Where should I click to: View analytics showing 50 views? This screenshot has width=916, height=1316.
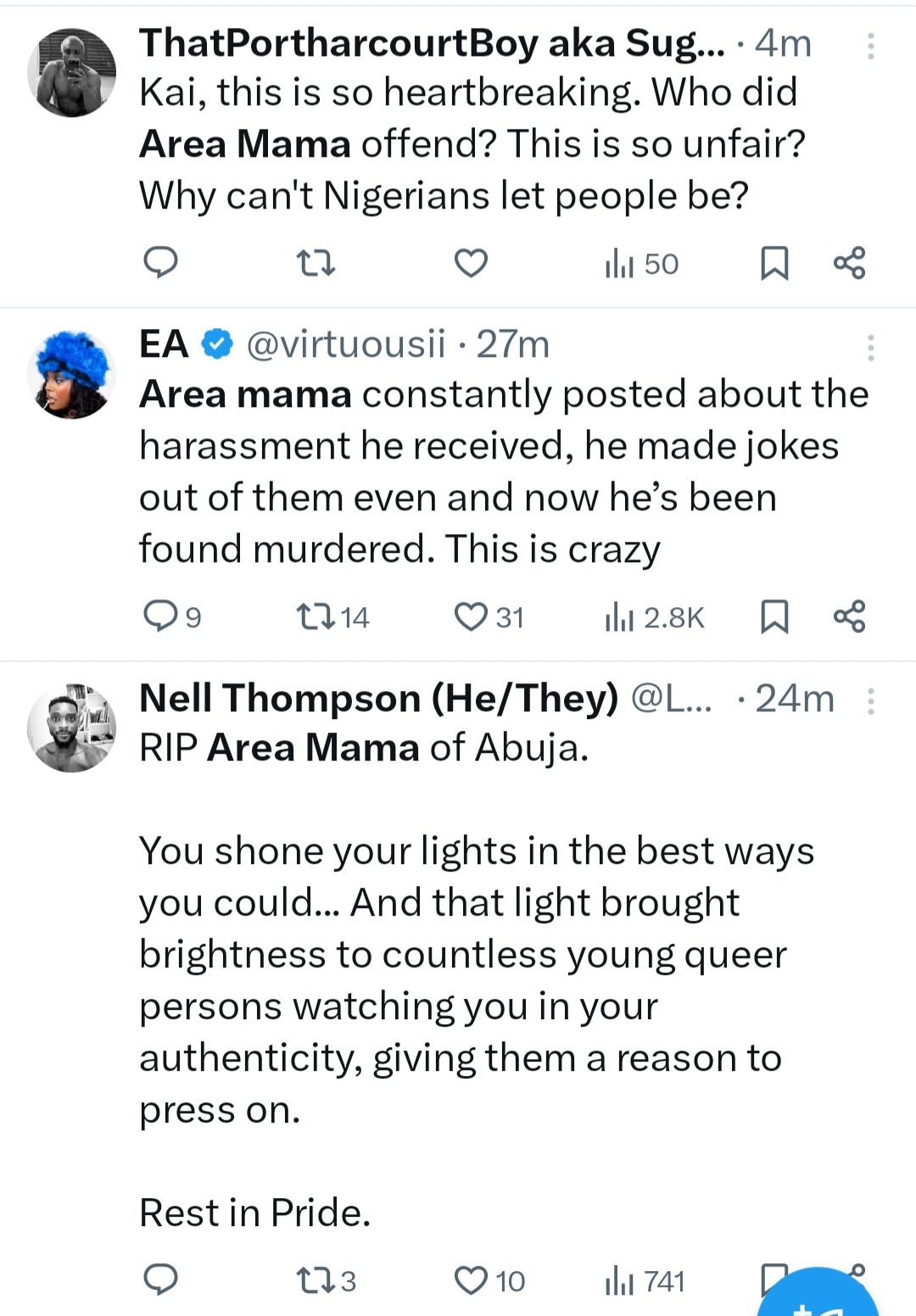tap(642, 264)
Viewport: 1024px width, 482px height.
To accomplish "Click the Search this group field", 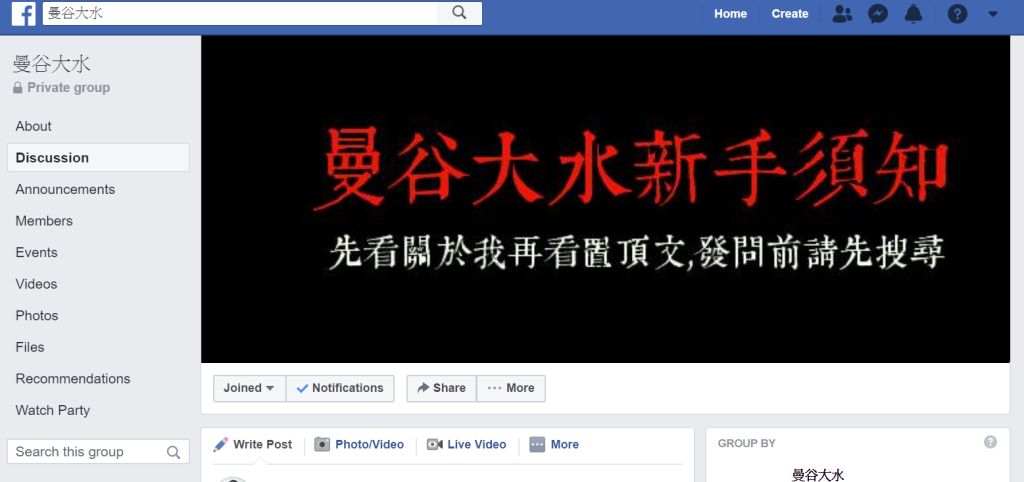I will 98,451.
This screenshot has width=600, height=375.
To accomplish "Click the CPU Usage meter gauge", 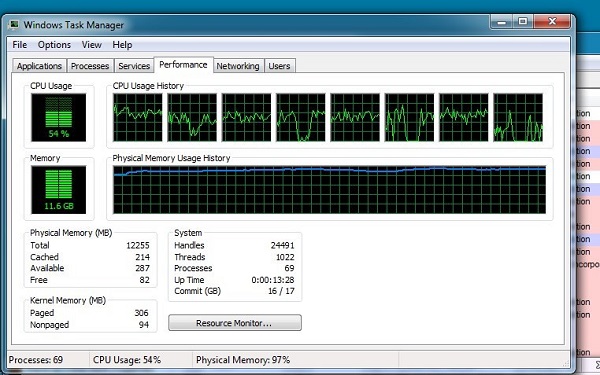I will (x=59, y=117).
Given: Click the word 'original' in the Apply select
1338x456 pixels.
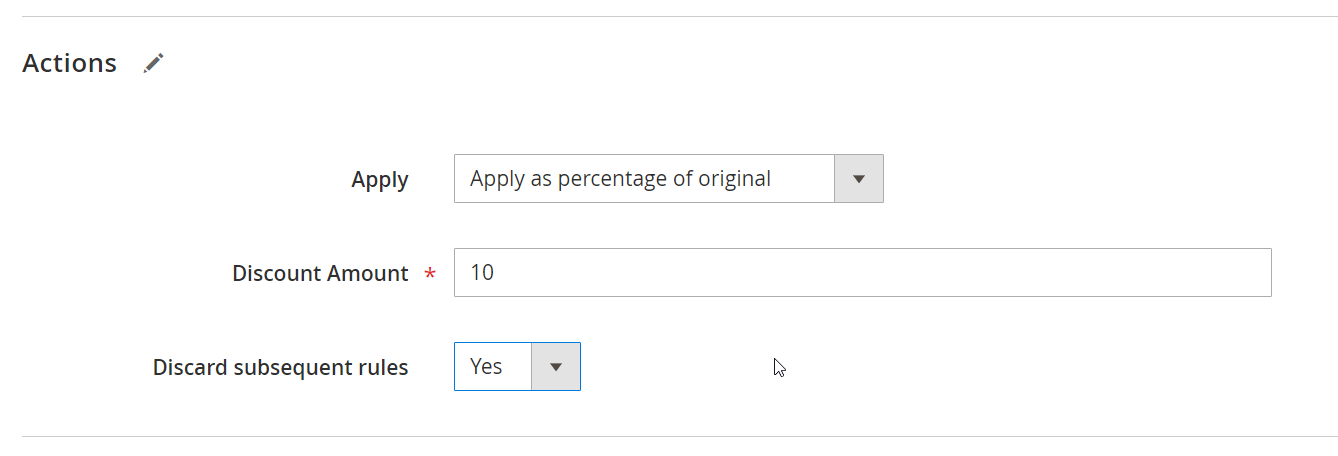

::::

__Problem__
Leave the pictures out, and reproduce only the lines from the line holding "Given: Click the" through the last line of the material, both included.

__Exercise output__
Given: Click the word 'original' in the Apply select
1338x456 pixels.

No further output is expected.